■ APPLY WHAT YOU READ
- A) In the abstract on instruction tuning, what exact-match score does the random baseline reach on zero-shot classification in the low resource setting?
- B) Continue the abstract on instruction tuning from its last sentence.

Do Models Really Learn to Follow Instructions? An Empirical Study of Instruction Tuning
Recent works on instruction tuning (IT) have achieved great performance with zero-shot generalizability to unseen tasks. With additional context (e.g., task definition, examples) provided to models for fine-tuning, they achieved much higher performance than untuned models. Despite impressive performance gains, what models learn from IT remains understudied. In this work, we analyze how models utilize instructions during IT by comparing model training with altered vs. original instructions. Specifically, we create simplified task definitions by removing all semantic components and only leaving the output space information, and delusive examples that contain incorrect input-output mapping. Our experiments show that models trained on simplified task definition or delusive examples can achieve comparable performance to the ones trained on the original instructions and examples. Furthermore, we introduce a random baseline to perform zeroshot classification tasks, and find it achieves similar performance (42.6% exact-match) as IT does (43% exact-match) in low resource setting, while both methods outperform naive T5 significantly (30% per exact-match).

■ SUPPLIED RECORDS
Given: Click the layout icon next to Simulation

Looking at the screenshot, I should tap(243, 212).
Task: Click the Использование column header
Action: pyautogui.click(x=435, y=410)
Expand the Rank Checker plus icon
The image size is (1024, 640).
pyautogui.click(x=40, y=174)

■ TASK-BY-TASK RESULTS
- A) 42.6% exact-match.

- B)
Introduction. Recently, instruction tuning(IT) has drawn much attention in the NLP communities, with the rapid growth of new models (Sanh et al., 2021; Wei et al., 2021; Ouyang et al., 2022) and datasets (Wang et al., 2022; Gupta et al., 2022; Finlayson et al., 2022; Mishra et al., 2021; Ye et al., 2021; Bach et al., 2022). Models trained with task instructions demonstrate impressive zero-shot cross-task generalization ability. Despite the remarkable results, how models utilize the instructions during training and inference time remains an open question. Prior works have raised the question of whether models really learn to follow the instructions or just capture spurious correlations. Jang et al. (2022), Webson and Pavlick (2021) showed that the current large language models (LLMs) can achieve similar performance with misleading instructions(prompts) in in-context learning(ICL) and few-shot learning scenarios. Min et al. (2022) analyze how model utilize examples in ICL. They observed that (1) Input-output mapping in examples is not important and(2) Output space information is crucial.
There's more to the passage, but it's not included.